Construction PI market still difficult but signs of stabilisation for well-managed risks

Construction professional indemnity (PI) insurance buyers that can display good risk management are seeing some market stabilisation but others still face tough conditions, said speakers at Commercial Risk’s latest conference.

They added that the construction PI market is heading “back to basics”, with more stringent underwriting and insurers taking on catastrophic losses, while corporates focus on managing and mitigating smaller, everyday risks.

Construction companies have found it increasingly difficult to secure appropriate and affordable PI cover. A hard market over the last few years has seen the introduction of larger deductibles and more exclusion clauses, alongside price rises.

Expert speakers at Commercial Risk’s Construction Risk Management Europe conference in London said things remain difficult for buyers but look slightly better for well-managed risks.

“Those firms that do the right thing and really adhere to their risk management protocols are seeing some degree of stabilisation in this market.
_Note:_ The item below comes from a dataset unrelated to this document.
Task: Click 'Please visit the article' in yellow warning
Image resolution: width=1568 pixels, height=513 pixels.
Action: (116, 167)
It’s not ballooning like it was two or three years ago,” said Mark Peterson, senior vice president and executive director at Aon Risk Solutions.

But he added that many other construction firms continue to see those heftier price rises as well as higher retentions.
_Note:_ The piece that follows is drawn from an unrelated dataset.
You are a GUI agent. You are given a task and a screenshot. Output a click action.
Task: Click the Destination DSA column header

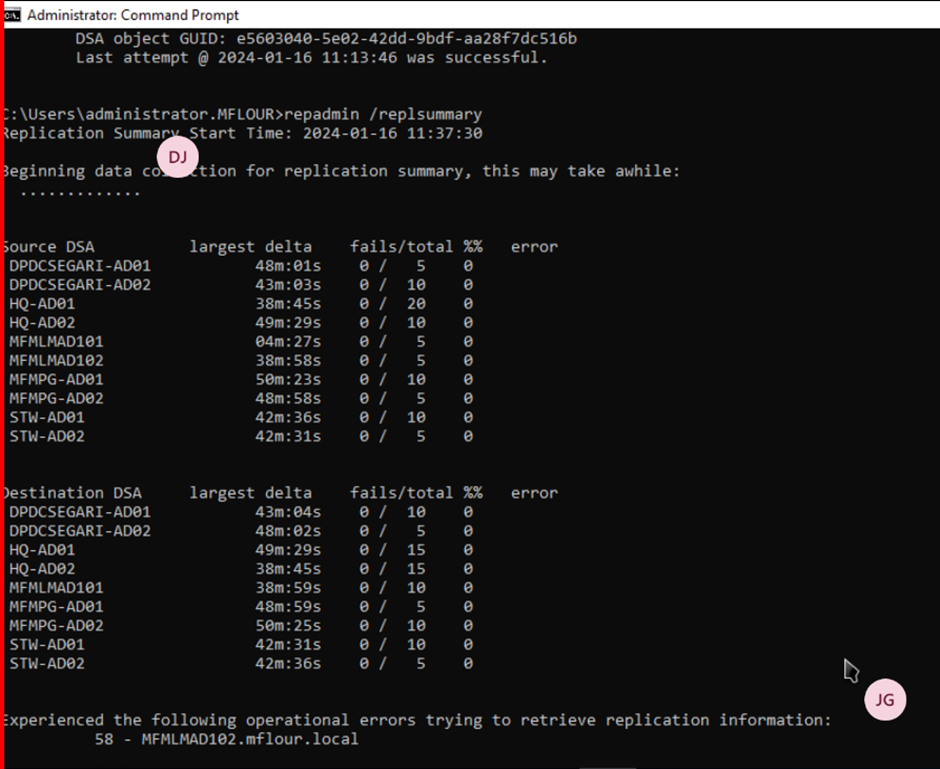coord(72,493)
Joe Warner, EMEA manager of professional liability at Scor, said the outlook for construction PI buyers depends on risk management, location of risk and area of specialism. But in general, he said, prices continue to rise and he doesn’t foresee the market easing particularly this year.

“Prices have continued to rise of late but so have the costs to deal with claims… so I don’t foresee a period of rate reductions and there remains a more realistic approach from carriers,” he continued at the event where Aon was the headline partner.

The brokers on the panel said there is a move back to basics in the construction PI market, both in terms of underwriting and the type of risk insurers take on.

“It wasn’t that long ago that we could go to a carrier with half-completed application and maybe the draft project agreement and get a quote. Whereas now there is much more vigour to the underwriting process – what they need and want to see. So that is somewhat getting back to basics when it comes to underwriting and understanding the risk,” said Ante Petricevic, managing director at Aon.

Peterson said that given the rise in attritional losses, the PI market probably needs to move back to where it was ten years ago by taking on catastrophic risk, with day-to-day losses being dealt with by the various parties in the construction industry.

“Given the size of these projects, I think we need to rethink what is the appropriate amount that can be reasonably be insured and what risk the companies should take through risk management. This makes sense in the longer term,” he said.

“I think the owner will take more of the geotech risk because it is their land after all. The contactors and the designer can then mitigate what they can mitigate. So moving towards issues being dealt with that way rather than insurers always being involved,” he added.